From ddad8e337613540e83bf06bff63ebf9f16684580 Mon Sep 17 00:00:00 2001
From: Cai Shaofeng <solopku@hotmail.com>
Date: Tue, 17 Sep 2024 17:09:43 +0800
Subject: [PATCH] Update the training script for the cnn ms example

Update the training script for the cnn ms example
---
 examples/cnn_ms/train_ms_model.py | 280 +++++++++++++++++++++++++++++-
 1 file changed, 279 insertions(+), 1 deletion(-)

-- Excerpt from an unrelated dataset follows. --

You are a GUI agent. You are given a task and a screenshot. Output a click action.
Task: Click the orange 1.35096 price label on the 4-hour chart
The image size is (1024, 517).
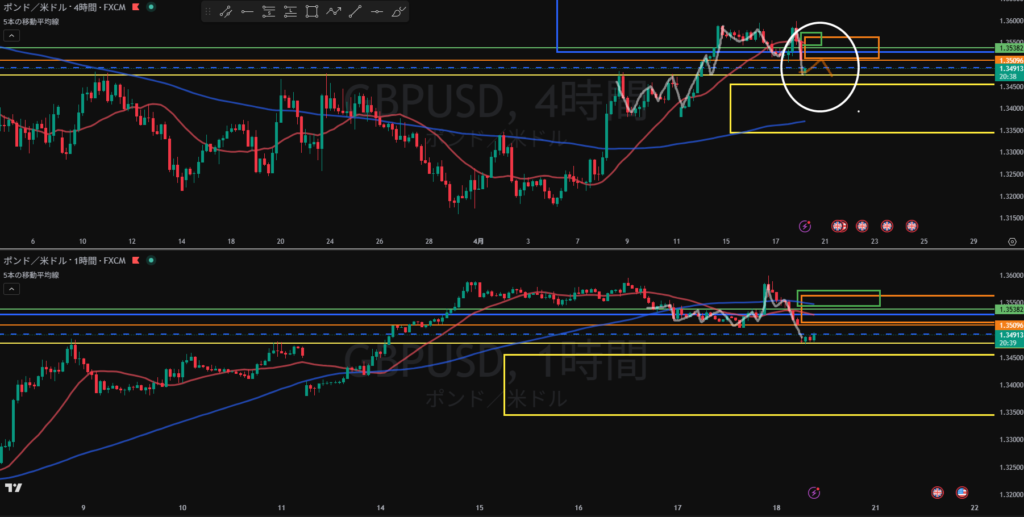click(x=1008, y=61)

diff --git a/examples/cnn_ms/train_ms_model.py b/examples/cnn_ms/train_ms_model.py
index d306a458c..529db1c46 100644
--- a/examples/cnn_ms/train_ms_model.py
+++ b/examples/cnn_ms/train_ms_model.py
@@ -55,6 +55,7 @@ def call_with_returns(self, loss):
             pn_p_g_list.append([p.name, p, g])  # need iterables
         return pn_p_g_list
 
+# MSSGD -- actually no change of code
 class MSSGD(MSOptimizer):
     """Implements stochastic gradient descent (optionally with momentum).

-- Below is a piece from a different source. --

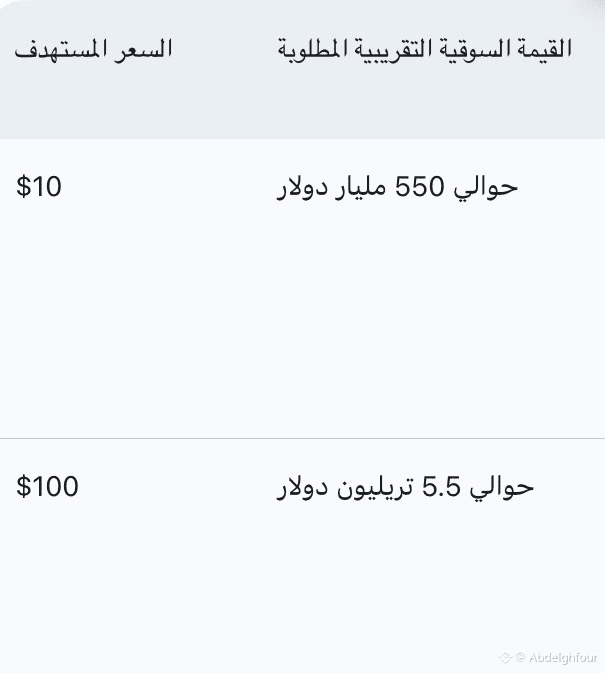Screen dimensions: 605x673
Task: Click دولار in the 5.5 تريليون row
Action: point(304,487)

     Nesterov momentum is based on the formula from `On the importance of initialization and momentum in deep learning`__.
@@ -205,6 +206,283 @@ def set_states(self, states):
             self.mom_value = self.momentum(self.step_counter)
 
 
+# Data augmentation
+def augmentation(x, batch_size):
+    xpad = np.pad(x, [[0, 0], [0, 0], [4, 4], [4, 4]], 'symmetric')
+    for data_num in range(0, batch_size):
+        offset = np.random.randint(8, size=2)
+        x[data_num, :, :, :] = xpad[data_num, :,
+                                    offset[0]:offset[0] + x.shape[2],
+                                    offset[1]:offset[1] + x.shape[2]]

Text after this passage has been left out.